The bizarre nature of meeting in the Metaverse was captured in a 2021 Financial Times interview with Nick Clegg, Meta’s then vice president of global affairs: “‘Can we get the sneering and mockery out of the way?’ says the avatar. Sadly not because he doesn’t have any trousers on. Neither do I. We don’t even have legs.”
But don’t cheer the demise of the Metaverse too soon, for what Zuckerberg has planned next is even more disturbing. And unlike Sadville Mark Two, it will affect you even if you never use it yourself.
Last week Meta acquired Limitless, a company that makes a wearable artificial intelligence (AI) device that silently records us and chimes in with summaries and suggestions.

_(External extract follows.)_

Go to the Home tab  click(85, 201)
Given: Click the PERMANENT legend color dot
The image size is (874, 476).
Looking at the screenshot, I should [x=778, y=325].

Limitless chief executive Dan Siroker enthused about Meta’s “new vision to bring personal superintelligence to everyone” using “incredible AI-enabled wearables”. OpenAI has brought Sir Jonny Ive’s company to create something similar: a talking trinket.
The problem is, people don’t like being recorded without their permission or having their private thoughts stored and analysed in the cloud. Google spent a fortune finding this out the hard way with its own AR spectacles. Released to the public in 2014, Glass was a personal project of co-founder Sergey Brin. But before long, wearers of the devices were being attacked in bars as the prospect of being recorded provoked people.
Meta seems not to have learnt from this, developing its own spectacles, called Orion, in the confidence that it can turn us all into spies and snitches. As they move into stratospheric tiers of wealth and isolation, Silicon Valley’s elite seem to forget that personal and social boundaries are important back here on Earth.
The irony is that, with their odd fantasies and apparent determination to make Black Mirror a reality, tech bosses are really holding back the technology from the interesting things it can do.
I’ve always found VR to be great fun; give the technology to creative people, and they’ll devise new games people can play. It’s natural for team competitions such as LaserQuest, or escape rooms. There are decent markets here.
“Aut Zuck aut nihil,” Zuckerberg wore on a recent T-shirt, a pun on Caesar’s aut Caesar aut nihil: either Zuckerberg or nothing. But investors are not obliged to make such a stark choice.
To make the most of the technology, one day they will decide they prefer someone else. When they do, they may look back at the failed Metaverse experiment as the first sign of Zuck losing his touch.